Mixed Receptive-Expressive Language Delay

This is a video I took of my son to show an example of a child with Mixed Receptive-Expressive Language Delay and Phonological Delay.

Christian (my son) will be 4 yrs old in less than a month, and was diagnosed with both of these delays a year ago shortly after he turned 3. Back then he could hardly talk at all and couldn't name objects when asked what they were. For instance, his speech pathologist asked him to show her the window, and he couldn't even point out the window. He isn't able to pronounce letters that other kids his age are able to. Also, he doesn't understand a lot of things people say to him like other kids his age would...such as simple questions or instructions. He has now been in speech therapy for 1 yr now, as well as preschool, and has progressed SO much. However, as you can see in the video, he still trouble with his ABC's and understanding spoken language.

Notice in the video how he doesn't understand the simple questions I am asking him or follow simple instructions, and still can't recite his ABC's by himself. He also still has alot of trouble with colors. I hope this video can be helpful to others who are having trouble identifying whats wrong with their child's speech. I was at a complete loss in the beginning but I always knew something was wrong when he didn't seem to understand what I was saying to him. Early intervention is the key, and I absolutely LOVE Christian's speech therapy team that's working with him. He has come such a long way!

Expressive Language Disorder - Sariah age 10

Expressive language disorder occurs when an individual has problems expressing him or herself using spoken language.

Expressive language disorder is generally a childhood disorder. There are two types of expressive language disorder: the developmental type and the acquired type. Developmental expressive language disorder does not have a known cause and generally appears at the time a child is learning to talk. Acquired expressive language disorder is caused by damage to the brain. It occurs suddenly after events such as stroke or traumatic head injury. The acquired type can occur at any age.

Causes and symptoms
There is no known cause of developmental expressive language disorder. Research is ongoing to determine which biological or environmental factors may be the cause. Acquired expressive language disorder is caused by damage to the brain. Damage can be sustained during a stroke, or as the result of traumatic head injury, seizures, or other medical conditions. The way in which acquired expressive language disorder manifests itself in a specific person depends on which parts of the brain are injured and how badly they are damaged.

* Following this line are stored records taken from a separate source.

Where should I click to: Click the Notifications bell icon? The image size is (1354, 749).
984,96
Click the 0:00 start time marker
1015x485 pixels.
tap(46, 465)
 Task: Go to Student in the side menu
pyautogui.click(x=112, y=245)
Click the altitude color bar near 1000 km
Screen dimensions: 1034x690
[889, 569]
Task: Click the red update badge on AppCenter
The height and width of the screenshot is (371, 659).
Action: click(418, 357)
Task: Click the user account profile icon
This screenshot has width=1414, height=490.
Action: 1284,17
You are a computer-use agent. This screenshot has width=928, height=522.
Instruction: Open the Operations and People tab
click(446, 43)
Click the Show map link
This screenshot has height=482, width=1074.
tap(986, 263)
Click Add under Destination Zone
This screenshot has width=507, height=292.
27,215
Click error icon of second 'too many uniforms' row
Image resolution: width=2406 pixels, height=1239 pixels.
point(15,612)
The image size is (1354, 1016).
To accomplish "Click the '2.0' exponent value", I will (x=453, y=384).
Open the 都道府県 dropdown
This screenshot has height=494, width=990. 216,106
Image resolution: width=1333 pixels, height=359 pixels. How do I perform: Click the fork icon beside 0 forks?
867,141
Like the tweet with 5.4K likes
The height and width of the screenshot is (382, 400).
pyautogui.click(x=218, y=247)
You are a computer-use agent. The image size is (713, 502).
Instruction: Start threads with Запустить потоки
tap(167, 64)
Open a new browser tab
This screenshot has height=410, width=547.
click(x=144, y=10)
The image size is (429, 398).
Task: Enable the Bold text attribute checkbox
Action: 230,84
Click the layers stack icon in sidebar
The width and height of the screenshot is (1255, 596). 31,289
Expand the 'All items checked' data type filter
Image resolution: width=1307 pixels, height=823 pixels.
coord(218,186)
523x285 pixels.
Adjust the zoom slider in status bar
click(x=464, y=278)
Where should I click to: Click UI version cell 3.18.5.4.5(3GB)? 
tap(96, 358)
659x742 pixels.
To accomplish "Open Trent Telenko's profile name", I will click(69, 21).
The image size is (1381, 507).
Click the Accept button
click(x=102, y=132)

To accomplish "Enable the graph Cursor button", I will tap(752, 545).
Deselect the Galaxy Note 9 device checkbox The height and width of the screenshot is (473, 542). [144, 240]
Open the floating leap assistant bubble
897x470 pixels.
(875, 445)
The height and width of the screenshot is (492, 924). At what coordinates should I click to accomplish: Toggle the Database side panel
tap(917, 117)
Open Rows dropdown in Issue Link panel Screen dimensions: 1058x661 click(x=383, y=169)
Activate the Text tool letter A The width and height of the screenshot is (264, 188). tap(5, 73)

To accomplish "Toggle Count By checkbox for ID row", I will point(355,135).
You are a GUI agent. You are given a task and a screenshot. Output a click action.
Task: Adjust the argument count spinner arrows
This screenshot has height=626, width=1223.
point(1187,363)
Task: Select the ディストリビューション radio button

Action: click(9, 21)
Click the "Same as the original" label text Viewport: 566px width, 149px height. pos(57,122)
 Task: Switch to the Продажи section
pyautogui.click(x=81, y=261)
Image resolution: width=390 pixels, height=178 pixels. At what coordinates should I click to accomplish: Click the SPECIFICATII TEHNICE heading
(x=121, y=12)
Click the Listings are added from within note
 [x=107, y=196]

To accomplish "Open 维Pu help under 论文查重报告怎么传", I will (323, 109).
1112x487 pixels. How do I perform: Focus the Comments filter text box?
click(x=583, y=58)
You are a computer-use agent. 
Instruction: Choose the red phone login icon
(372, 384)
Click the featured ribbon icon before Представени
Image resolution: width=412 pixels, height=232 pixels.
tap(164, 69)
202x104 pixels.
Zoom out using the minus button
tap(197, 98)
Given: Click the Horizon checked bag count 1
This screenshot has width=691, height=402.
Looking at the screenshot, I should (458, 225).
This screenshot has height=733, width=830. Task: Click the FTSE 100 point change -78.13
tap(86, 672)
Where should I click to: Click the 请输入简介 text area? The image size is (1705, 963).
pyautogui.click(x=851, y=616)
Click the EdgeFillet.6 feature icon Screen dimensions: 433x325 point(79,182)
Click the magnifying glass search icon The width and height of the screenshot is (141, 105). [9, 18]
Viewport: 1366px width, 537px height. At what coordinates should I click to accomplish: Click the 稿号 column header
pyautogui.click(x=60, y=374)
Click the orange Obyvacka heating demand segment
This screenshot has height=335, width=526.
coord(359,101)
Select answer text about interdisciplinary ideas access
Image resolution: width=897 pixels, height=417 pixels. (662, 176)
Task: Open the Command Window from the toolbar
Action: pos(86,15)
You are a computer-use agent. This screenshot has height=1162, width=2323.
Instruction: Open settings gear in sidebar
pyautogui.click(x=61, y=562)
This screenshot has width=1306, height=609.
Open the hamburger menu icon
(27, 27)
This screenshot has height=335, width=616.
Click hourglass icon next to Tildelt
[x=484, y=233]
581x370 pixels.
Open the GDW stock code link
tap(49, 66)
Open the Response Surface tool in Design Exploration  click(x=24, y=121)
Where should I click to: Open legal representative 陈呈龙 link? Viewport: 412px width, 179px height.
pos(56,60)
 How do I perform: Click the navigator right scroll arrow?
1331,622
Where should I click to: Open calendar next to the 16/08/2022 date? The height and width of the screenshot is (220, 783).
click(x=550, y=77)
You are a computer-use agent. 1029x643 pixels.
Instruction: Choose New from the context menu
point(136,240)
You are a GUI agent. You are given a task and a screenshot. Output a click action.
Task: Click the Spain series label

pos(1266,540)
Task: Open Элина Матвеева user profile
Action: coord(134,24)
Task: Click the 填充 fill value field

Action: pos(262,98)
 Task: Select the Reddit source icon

Expressive language disorder is characterized by a child having difficulty expressing him- or herself using speech. The signs and symptoms vary drastically from child to child. The child does not have problems with the pronunciation of words, as occurs in phonological disorder. The child does have problems putting sentences together coherently, using proper grammar, recalling the appropriate word to use, or other similar problems. A child with expressive language disorder is not able to communicate thoughts, needs, or wants at the same level or with the same complexity as his or her peers. The child often has a smaller vocabulary than his or her peers.

Children with expressive language disorder have the same ability to understand speech as their peers, and have the same level of intelligence. Therefore, a child with this disorder may understand words that he or she cannot use in sentences. The child may understand complex spoken sentences and be able to carry out intricate instructions, although he or she cannot form complex sentences.

There are many different ways in which expressive language disorder can manifest itself. Some children do not properly use pronouns, or leave out functional words such as "is" or "the." Other children cannot recall words that they want to use in the sentence and substitute general words such as "thing" or "stuff." Some children cannot organize their sentences so that the sentences are easy to understand. These children do comprehend the material they are trying to express—they just cannot create the appropriate sentences with which to express their thoughts.